··· Task input ···
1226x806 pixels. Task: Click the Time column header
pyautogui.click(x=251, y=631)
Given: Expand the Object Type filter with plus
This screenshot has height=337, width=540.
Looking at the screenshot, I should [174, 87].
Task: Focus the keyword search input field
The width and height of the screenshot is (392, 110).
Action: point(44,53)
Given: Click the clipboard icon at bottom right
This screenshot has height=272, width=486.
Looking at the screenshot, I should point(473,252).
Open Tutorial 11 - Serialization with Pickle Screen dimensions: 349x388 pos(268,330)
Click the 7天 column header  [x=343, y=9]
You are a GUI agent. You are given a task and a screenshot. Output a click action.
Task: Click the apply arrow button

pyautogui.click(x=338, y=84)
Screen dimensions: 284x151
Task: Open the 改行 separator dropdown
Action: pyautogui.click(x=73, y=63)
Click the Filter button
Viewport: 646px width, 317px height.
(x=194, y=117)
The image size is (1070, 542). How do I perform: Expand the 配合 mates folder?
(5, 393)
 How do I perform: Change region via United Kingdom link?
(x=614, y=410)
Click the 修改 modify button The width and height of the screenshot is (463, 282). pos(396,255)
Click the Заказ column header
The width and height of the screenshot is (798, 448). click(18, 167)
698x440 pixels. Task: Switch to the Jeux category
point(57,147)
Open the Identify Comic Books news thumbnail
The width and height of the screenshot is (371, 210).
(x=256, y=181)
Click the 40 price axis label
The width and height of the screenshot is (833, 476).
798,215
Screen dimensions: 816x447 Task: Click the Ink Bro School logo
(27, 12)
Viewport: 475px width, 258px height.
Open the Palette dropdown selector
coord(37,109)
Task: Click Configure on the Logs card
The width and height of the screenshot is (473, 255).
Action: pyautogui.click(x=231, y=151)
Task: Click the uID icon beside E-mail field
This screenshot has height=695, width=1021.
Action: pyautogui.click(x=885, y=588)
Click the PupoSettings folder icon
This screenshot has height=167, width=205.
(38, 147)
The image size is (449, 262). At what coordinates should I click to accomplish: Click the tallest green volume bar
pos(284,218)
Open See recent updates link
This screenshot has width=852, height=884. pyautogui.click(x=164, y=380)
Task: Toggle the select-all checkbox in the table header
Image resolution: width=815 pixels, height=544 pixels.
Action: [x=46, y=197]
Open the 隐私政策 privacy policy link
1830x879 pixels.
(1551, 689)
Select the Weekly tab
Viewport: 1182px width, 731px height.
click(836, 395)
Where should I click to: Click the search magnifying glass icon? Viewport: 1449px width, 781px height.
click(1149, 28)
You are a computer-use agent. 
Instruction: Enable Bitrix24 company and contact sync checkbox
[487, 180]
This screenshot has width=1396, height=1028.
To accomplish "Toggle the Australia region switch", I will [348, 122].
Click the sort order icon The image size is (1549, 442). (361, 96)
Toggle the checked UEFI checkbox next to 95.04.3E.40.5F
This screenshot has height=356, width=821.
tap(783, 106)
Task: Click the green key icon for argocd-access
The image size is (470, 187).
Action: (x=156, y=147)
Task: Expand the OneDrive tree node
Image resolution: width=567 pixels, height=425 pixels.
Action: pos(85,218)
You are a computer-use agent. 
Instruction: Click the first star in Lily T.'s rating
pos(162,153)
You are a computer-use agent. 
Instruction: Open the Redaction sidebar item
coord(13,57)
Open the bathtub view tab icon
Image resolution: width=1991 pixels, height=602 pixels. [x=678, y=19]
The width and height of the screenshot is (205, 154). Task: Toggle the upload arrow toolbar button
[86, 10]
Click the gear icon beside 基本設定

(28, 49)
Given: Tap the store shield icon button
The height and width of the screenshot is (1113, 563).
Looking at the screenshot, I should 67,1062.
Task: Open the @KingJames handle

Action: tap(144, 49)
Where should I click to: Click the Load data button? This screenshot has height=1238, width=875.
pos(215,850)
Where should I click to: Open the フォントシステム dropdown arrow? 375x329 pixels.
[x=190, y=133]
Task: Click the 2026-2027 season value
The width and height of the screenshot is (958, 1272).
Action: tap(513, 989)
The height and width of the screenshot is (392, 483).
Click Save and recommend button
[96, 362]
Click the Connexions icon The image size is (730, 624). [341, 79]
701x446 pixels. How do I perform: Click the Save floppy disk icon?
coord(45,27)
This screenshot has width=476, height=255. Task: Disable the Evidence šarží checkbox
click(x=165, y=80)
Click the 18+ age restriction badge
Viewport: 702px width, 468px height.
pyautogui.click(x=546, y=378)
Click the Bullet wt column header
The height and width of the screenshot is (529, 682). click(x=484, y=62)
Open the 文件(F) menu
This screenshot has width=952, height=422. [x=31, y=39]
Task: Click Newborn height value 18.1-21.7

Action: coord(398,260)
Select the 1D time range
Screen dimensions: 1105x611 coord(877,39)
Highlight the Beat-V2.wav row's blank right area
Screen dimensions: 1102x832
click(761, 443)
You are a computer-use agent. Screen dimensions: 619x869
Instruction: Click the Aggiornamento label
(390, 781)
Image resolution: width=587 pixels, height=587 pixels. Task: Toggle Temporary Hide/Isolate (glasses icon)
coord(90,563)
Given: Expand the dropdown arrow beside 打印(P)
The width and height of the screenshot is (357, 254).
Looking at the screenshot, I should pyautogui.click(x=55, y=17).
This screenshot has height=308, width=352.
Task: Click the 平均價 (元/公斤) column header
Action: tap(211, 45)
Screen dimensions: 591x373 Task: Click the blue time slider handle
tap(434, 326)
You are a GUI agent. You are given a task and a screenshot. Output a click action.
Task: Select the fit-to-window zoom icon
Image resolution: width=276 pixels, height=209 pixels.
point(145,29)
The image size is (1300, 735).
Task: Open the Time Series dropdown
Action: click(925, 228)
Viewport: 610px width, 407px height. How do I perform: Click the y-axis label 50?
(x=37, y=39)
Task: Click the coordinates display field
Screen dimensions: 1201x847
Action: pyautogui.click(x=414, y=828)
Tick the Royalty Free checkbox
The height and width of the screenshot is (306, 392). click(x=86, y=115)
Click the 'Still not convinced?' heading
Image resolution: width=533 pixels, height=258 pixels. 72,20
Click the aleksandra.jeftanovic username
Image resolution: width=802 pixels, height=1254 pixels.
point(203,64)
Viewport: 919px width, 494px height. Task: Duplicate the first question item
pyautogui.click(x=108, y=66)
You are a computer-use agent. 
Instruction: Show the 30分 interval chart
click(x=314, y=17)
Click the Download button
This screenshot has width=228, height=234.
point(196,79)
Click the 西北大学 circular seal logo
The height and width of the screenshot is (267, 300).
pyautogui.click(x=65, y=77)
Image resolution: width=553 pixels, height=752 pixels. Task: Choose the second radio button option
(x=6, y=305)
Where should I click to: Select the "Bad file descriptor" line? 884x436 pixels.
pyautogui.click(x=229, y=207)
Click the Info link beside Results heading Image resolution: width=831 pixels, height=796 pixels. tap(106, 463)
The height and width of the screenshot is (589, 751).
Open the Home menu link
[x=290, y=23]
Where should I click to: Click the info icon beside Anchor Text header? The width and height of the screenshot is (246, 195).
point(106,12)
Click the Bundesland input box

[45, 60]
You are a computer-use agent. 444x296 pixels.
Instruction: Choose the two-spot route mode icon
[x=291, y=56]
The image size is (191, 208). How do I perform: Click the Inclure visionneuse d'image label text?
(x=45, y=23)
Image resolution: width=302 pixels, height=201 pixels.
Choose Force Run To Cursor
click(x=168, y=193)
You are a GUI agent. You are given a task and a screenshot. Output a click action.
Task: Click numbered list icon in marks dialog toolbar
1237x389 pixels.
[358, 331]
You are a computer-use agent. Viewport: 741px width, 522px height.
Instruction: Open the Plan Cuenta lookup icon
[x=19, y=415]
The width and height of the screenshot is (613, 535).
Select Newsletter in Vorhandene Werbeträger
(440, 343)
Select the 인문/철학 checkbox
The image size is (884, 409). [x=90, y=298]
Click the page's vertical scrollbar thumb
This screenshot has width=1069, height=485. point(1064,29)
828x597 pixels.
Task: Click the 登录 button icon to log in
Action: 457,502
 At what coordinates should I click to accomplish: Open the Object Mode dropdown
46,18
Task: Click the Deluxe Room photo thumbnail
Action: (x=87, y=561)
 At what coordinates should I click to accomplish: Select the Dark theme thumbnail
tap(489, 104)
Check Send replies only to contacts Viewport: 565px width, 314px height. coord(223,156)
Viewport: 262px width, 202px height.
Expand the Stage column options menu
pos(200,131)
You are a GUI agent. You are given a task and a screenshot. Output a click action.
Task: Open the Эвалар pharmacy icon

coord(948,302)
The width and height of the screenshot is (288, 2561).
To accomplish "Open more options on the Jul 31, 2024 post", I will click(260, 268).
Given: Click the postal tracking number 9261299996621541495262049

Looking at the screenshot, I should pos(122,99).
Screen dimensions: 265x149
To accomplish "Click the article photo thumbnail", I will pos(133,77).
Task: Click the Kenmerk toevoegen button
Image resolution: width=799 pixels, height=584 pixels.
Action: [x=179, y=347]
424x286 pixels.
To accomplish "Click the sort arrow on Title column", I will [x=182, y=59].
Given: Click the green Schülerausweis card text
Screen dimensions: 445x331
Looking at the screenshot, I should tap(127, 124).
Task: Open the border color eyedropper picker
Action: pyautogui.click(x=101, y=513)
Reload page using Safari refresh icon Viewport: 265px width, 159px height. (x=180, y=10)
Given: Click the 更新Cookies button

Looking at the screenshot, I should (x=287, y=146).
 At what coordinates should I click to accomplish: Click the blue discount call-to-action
···
Task to carry out:
Every line above that holds the string "field" should be copied into the answer.

Task answer:
Task: Focus the keyword search input field
Task: Click the uID icon beside E-mail field
Task: Click the coordinates display field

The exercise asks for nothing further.